Thursday, August 27, 2015

Review: The Walkie Talkie Show

With a zombie apocalypse on their hands, a married couple battles the elements and each other. Written by Dave Lankford, Night of the Living is a psychological thriller of marital proportions. Told through a nonlinear lens jumping from past and present, Night of the Living uses a zombie takeover to cover the holes of the relationship. Mia and Marshall are a couple squabbling due to fear and the unknown. A fighting couple isn't a new story. It's the zombie part that sets it apart. So how strong is the story sans buzzword? Not very. The zombie aspect is the crutch Night of the Living stands on. But I suppose even in a zombie apocalypse couples will still have the same woes.

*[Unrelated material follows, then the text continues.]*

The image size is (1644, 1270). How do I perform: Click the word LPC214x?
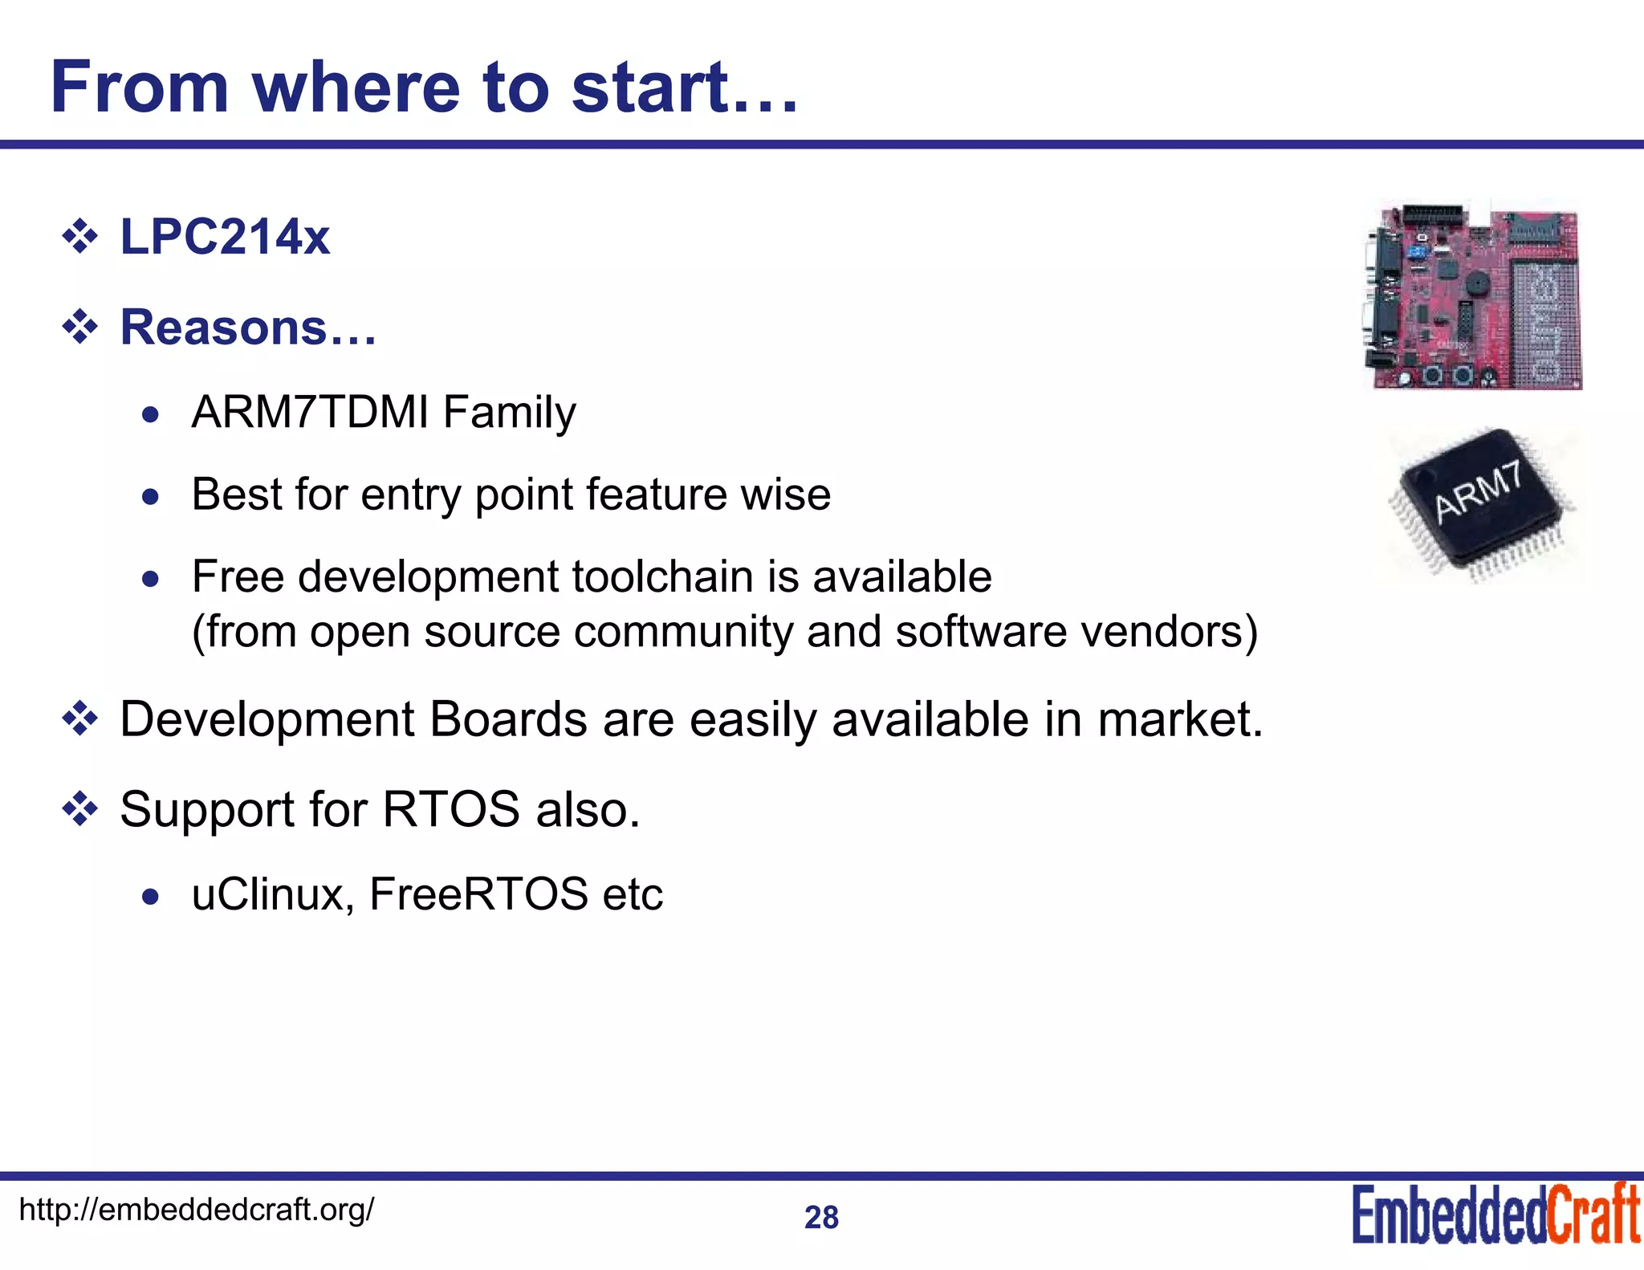click(225, 237)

photo by Michael Bernstein
With an interesting concept, Night of the Living also incorporated something quite unique. Live conversations via walkie talkie. In the present, we see that Mia and Marshal are celebrating their anniversary from separate buildings. To communicate they use walkie talkies. To make it real, director Jenny Beth Snyder keeps Mia on stage and Marshall in the hallway. It was a very bold move. Real time aside, it was quite difficult watching an action packed story with a lag in communication. There are moments where Belle Caplis's Mia was supposed to wait and ask the same question again. But there were many a time when it wasn't natural and more of an actual lag, taking Caplis out of the moment. Caplis gave an extremely calculated performance. You can see her build her words as she speaks. And it looked like she was simply stumbling for the right lines and not reacting out of emotion. Despite her struggles with the elements and things that were not present on stage with her, Caplis and Eric Kuehnermann had little connection when they physically shared the stage. Many times Caplis was talking at Kuehnermann and not to him. Her reactions occasionally were not warranted based on what Kuehnermann gave her. Caplis has a rich Louisiana grit in her voice. It gives her an edge, but she was just a lost soul. Relegated to a voice most of the time, Kuehnermann did a fine job through variance in emotions.

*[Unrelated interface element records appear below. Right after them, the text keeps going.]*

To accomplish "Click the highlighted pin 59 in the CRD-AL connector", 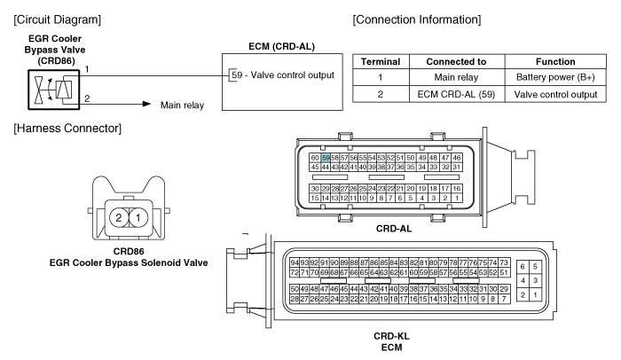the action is click(326, 158).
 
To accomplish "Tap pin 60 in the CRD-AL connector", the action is click(315, 158).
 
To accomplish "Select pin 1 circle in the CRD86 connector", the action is click(138, 217).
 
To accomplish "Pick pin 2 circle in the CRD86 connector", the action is click(119, 217).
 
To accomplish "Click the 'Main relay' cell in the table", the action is click(456, 77).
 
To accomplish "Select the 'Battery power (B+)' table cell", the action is click(555, 77).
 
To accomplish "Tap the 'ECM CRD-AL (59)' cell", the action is click(456, 94).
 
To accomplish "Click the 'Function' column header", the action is click(555, 61).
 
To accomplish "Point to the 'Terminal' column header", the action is click(381, 61).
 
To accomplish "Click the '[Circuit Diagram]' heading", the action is click(58, 20).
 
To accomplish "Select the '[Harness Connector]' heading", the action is click(67, 129).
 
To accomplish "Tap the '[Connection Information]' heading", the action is click(417, 20).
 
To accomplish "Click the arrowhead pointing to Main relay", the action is click(146, 104).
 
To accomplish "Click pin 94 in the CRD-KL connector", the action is click(295, 262).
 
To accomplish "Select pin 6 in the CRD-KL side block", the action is click(523, 267).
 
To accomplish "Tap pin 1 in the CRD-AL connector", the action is click(457, 198).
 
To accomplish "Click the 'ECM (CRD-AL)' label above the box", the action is click(281, 46).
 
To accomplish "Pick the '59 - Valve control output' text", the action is click(283, 74).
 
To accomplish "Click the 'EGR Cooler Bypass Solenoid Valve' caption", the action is click(129, 262).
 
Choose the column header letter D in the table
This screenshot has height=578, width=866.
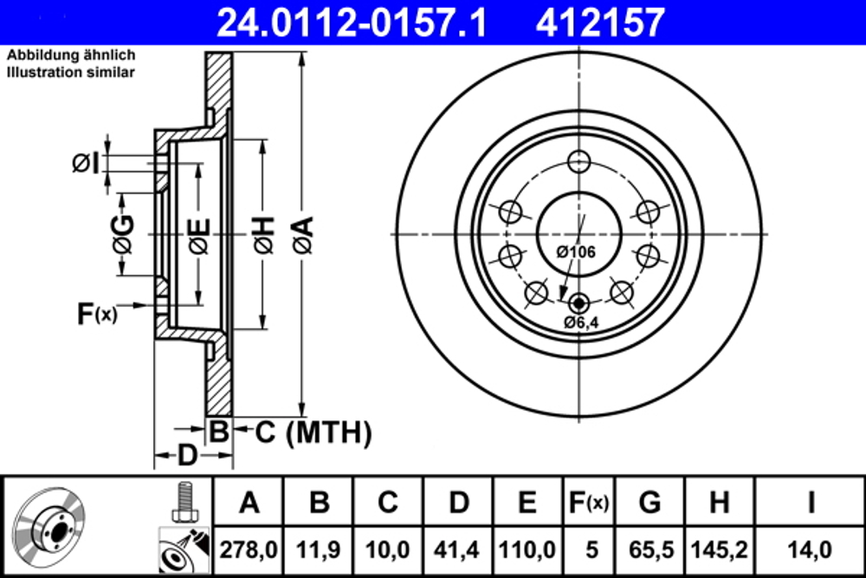(458, 502)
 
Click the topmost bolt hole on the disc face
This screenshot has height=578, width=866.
(579, 162)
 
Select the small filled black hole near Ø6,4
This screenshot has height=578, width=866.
(579, 302)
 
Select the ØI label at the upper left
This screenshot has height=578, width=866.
(86, 162)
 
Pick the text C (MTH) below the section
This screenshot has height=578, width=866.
(313, 432)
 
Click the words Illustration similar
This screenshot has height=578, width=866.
(71, 73)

Defining the rules of space is essential in storytelling. Director Jenny Beth Snyder utilized the cutout walls by Mary Hamrick’s scenic design to create a room. But to exit the room and subsequently the building, Snyder had Marshall walk up and behind the downstage wall which based on the rules on space is in the sky. While the restrains of Fringe are very likely to blame, there is nothing that takes you out of the moment like flimsy structures that flop when a body walks by. And we won't even discuss the makeshift bed.
Night of the Living is an emotional roller coaster. Thrillers like this hit home when there is honesty. Perhaps it was just this performance but the honesty was severely lacking.